BEGIN

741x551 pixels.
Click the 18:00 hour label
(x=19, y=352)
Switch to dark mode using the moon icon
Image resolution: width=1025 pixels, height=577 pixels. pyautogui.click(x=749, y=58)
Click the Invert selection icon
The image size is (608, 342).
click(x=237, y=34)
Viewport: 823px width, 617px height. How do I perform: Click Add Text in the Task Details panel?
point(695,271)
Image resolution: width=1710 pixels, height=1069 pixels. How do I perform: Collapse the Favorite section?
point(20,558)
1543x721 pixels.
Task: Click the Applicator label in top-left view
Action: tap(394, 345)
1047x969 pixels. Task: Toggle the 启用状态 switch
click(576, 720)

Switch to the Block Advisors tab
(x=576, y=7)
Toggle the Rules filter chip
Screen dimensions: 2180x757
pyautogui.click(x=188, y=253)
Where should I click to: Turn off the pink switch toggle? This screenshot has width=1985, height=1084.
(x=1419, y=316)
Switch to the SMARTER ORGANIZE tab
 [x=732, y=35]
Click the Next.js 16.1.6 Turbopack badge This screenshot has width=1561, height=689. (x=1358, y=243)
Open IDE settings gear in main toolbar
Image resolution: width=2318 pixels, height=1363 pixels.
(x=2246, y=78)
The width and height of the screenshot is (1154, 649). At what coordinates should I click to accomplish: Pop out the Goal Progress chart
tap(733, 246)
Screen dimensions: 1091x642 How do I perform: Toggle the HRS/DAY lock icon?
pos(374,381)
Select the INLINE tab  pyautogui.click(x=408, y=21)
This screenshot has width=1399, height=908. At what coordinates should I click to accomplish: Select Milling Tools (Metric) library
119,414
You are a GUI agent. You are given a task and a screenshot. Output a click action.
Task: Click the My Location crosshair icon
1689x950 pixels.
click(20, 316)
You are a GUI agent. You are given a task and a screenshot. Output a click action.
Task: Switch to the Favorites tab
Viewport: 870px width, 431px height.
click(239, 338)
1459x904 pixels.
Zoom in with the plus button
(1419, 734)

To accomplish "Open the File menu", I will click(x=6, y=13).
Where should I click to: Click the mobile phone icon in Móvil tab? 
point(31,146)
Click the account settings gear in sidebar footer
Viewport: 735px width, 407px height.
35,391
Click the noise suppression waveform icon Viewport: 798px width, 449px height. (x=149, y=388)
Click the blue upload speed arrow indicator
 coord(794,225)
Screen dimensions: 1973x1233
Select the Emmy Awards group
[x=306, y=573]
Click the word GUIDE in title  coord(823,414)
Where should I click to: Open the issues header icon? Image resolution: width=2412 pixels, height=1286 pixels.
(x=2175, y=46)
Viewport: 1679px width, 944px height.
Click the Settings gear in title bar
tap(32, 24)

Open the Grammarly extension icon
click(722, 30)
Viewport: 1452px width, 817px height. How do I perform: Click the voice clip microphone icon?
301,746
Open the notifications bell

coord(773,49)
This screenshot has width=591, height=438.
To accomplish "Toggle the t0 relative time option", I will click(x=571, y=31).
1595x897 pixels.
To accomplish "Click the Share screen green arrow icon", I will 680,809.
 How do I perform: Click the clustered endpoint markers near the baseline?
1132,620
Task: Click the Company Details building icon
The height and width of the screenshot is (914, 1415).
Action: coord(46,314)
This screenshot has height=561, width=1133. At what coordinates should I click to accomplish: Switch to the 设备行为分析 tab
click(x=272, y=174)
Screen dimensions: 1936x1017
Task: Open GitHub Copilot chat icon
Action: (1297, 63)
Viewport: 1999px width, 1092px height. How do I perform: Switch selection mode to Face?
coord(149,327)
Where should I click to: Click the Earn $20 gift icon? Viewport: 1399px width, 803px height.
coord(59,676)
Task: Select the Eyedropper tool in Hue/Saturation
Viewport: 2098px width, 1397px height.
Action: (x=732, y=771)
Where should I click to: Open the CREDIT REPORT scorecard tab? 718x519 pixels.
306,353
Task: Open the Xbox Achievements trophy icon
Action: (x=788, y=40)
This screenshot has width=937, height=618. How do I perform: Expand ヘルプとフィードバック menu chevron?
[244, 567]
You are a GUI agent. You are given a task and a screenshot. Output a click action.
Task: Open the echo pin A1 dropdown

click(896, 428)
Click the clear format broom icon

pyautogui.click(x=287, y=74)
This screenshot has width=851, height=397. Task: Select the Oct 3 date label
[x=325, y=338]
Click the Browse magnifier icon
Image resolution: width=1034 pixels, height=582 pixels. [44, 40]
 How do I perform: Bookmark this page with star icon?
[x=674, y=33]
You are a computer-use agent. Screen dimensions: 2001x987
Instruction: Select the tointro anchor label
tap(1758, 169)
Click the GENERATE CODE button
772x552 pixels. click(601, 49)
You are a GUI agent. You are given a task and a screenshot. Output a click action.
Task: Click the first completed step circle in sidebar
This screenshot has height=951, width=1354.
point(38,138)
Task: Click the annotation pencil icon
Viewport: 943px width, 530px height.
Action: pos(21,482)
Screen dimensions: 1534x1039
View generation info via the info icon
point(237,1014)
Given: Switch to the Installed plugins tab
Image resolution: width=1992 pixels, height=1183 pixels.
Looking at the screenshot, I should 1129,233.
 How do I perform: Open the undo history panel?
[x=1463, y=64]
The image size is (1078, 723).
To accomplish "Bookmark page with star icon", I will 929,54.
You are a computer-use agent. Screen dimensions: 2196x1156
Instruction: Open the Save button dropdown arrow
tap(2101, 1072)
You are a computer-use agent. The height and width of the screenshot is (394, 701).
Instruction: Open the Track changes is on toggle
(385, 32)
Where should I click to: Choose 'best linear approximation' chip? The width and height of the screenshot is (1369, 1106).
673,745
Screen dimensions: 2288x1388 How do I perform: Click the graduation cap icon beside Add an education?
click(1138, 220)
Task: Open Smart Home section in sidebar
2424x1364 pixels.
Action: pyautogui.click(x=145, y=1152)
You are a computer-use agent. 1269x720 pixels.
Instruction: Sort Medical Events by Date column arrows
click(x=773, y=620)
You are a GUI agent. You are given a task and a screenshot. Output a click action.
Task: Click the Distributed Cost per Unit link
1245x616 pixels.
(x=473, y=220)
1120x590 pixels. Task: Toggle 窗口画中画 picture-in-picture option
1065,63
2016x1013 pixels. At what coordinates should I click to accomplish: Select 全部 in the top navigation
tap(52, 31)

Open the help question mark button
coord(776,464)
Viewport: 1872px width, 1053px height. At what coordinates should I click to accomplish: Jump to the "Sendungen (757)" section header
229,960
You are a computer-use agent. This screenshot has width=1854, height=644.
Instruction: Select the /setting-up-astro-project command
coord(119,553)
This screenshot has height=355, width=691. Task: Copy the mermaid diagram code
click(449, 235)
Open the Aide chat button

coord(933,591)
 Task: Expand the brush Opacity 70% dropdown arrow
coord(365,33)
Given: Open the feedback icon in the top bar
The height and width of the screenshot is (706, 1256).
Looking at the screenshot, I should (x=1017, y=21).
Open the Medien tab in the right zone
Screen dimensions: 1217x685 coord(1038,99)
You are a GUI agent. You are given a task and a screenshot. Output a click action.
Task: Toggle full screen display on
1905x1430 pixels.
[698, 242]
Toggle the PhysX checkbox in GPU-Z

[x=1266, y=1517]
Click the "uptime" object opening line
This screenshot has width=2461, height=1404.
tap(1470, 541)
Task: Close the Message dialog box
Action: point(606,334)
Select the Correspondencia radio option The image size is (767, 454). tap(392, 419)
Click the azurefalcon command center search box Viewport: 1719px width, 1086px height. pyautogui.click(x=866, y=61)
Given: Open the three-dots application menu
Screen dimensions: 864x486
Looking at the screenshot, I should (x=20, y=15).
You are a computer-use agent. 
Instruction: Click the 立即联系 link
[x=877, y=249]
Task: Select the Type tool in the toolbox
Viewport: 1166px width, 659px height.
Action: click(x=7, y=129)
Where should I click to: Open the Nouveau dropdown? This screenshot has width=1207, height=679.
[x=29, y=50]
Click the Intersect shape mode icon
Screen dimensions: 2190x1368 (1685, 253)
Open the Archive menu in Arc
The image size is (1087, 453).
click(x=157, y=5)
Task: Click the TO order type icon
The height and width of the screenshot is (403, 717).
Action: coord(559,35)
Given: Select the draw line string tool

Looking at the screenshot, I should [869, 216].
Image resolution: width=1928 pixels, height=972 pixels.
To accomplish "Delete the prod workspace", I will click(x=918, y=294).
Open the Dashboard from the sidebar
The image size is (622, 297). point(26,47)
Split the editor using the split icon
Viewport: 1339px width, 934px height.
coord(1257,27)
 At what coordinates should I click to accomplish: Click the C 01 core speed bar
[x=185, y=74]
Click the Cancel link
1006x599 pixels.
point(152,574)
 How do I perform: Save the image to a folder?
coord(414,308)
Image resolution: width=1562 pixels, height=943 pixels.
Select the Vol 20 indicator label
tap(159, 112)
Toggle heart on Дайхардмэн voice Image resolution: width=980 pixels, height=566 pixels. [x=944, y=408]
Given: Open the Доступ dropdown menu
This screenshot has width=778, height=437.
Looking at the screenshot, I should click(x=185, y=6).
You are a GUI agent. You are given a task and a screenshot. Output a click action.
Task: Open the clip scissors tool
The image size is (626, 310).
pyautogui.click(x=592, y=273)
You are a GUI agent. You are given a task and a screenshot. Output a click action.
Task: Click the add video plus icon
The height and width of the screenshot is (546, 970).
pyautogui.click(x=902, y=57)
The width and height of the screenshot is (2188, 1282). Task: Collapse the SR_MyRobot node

END

= Exercise instructions =
Search the material above for the string "will". Show every line that holds it.

= Answer for this exercise =
To accomplish "Open the File menu", I will click(x=6, y=13).
To accomplish "Toggle the t0 relative time option", I will click(x=571, y=31).
To accomplish "Click the Share screen green arrow icon", I will 680,809.
To accomplish "Bookmark page with star icon", I will 929,54.
To accomplish "Delete the prod workspace", I will click(x=918, y=294).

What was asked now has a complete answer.